Mit Nosferatu in Transsilvanien: Vorschau auf Dorothea und Emily Gerard (Böcklinstraße 53 und Neulinggasse 9)

Dorothea Gerard, 1893

Obige Illustration wurde dem britischen Strand Magazine (Nr. 25, Jänner 1893) entnommen. Sie zeigt die viktorianische Schriftstellerin Dorothea Gerard (1855-1915) und war Teil eines kurzen Artikels, in welchem die damals sehr populäre Gerard von ihrer Biografie und der Zusammenarbeit mit ihrer älteren Schwester Emily erzählt. Als Vorschau zu einem Text über die beiden in Schottland geborenen Frauen, die mit k. u. k. Offizieren verheiratet waren – Dorothea mit Julius Longard de Longgarde, Emily mit Miecislaus Laszowski von Kraszkowice – , zuletzt in Wien lebten – Dorothea in der Böcklinstraße, Emily in der Neulinggasse – und auch hier begraben sind – Dorothea am Zentralfriedhof, Emily (Emilie) in Grinzing -, folgen nun Exzerpte zu Emily Gerard und ihrem großen Einfluss auf Bram Stoker. Dessen berühmter Schauerroman Dracula (1897) nämlich nimmt, wie man auch dank seiner Notizen erkennt, in wesentlichen Teilen Bezug auf ihre Abhandlung Transylvanian Superstitions (Transsilvanischer Geisterglaube) – Madame de Laszowska, wie Emily von Stoker genannt wurde, hatte sie 1885 verfasst, basierend auf ihren Recherchen in Siebenbürgen (Transsilvanien), wo ihr Gatte 1883-1885 stationiert war. (1888 veröffentlichte sie eine Zusammenstellung mehrerer ihrer »transsilvanischen« Texte in dem Buch The Land Beyond the Forest, das online auf archive.org abrufbar ist.) Der in den Körper getriebene Pflock, der abgetrennte Kopf, der mit Knoblauch gefüllte Mund – all dies findet man zuerst bei Gerard, danach in Stokers Notizen zu ihrem Text, und schließlich, kunstvoll eingebettet, auch in Dracula.

Ebenfalls der schottischen Autorin zu verdanken ist zudem die Etablierung von »Nosferatu« in der Literatur- und Filmgeschichte: Emily Gerard (1849-1905) war in Begleitung eines Dolmetschers unterwegs und hatte dieses Synonym für »Vampir« in ihren Niederschriften festgehalten. Stoker verwendete es prompt in Dracula, ebenso wie danach Friedrich Wilhelm Murnau und Werner Herzog in ihren einflussreichen Horrorfilmen. Linguisten nehmen allerdings mittlerweile an, dass Emilys Notiz hier auf einem Hör- oder Übersetzungsfehler basiert: Das Wort »Nosferatu« ist, so liest man, in Rumänien nicht bekannt.

* **Bereitgestellte Daten**:

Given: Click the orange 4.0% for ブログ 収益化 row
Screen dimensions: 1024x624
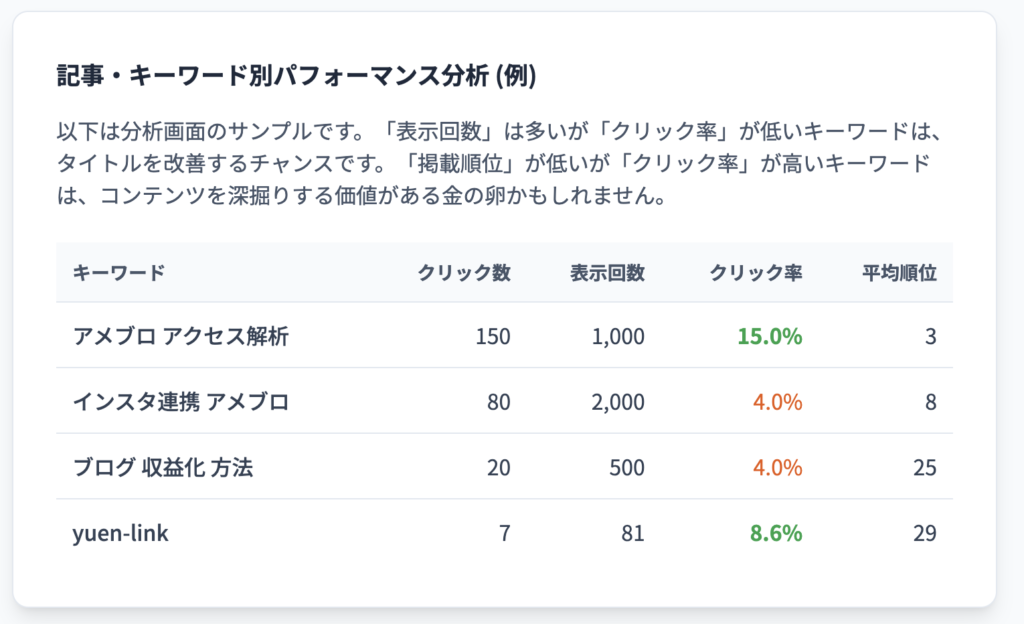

* **Arbeitsauftrag 1**: Übersetzen Sie den folgenden Satz aus dem Textauszug ins Englische: „Linguisten nehmen allerdings mittlerweile an, dass Emilys Notiz hier auf einem Hör- oder Übersetzungsfehler basiert: Das Wort »Nosferatu« ist, so liest man, in Rumänien nicht bekannt.“
* **Arbeitsauftrag 2**: Schreiben Sie den Abschnitt des Textauszugs von „Ebenfalls der schottischen“ bis einschließlich „Rumänien nicht bekannt.“ ab.
* **Arbeitsauftrag 3**: Fassen Sie den Textauszug in zwei Sätzen zusammen.
Die Zeilen stehen in keinem Zusammenhang mit dem Textauszug.

* **Richtige Lösung 1**: Linguists, however, now assume that Emily's note here is based on a mishearing or a mistranslation: the word "Nosferatu" is, as one reads, not known in Romania.

* **Richtige Lösung 2**:
Ebenfalls der schottischen Autorin zu verdanken ist zudem die Etablierung von »Nosferatu« in der Literatur- und Filmgeschichte: Emily Gerard (1849-1905) war in Begleitung eines Dolmetschers unterwegs und hatte dieses Synonym für »Vampir« in ihren Niederschriften festgehalten. Stoker verwendete es prompt in Dracula, ebenso wie danach Friedrich Wilhelm Murnau und Werner Herzog in ihren einflussreichen Horrorfilmen. Linguisten nehmen allerdings mittlerweile an, dass Emilys Notiz hier auf einem Hör- oder Übersetzungsfehler basiert: Das Wort »Nosferatu« ist, so liest man, in Rumänien nicht bekannt.

* **Richtige Lösung 3**: Die schottische Autorin Emily Gerard, ältere Schwester der Schriftstellerin Dorothea Gerard, verfasste 1885 die Abhandlung Transylvanian Superstitions, auf die Bram Stokers Roman Dracula in wesentlichen Teilen Bezug nimmt. Sie hielt auch das Wort »Nosferatu« in ihren Niederschriften fest, das Stoker in Dracula und danach Murnau und Herzog in ihren Horrorfilmen verwendeten, das aber nach Annahme von Linguisten auf einem Hör- oder Übersetzungsfehler beruht.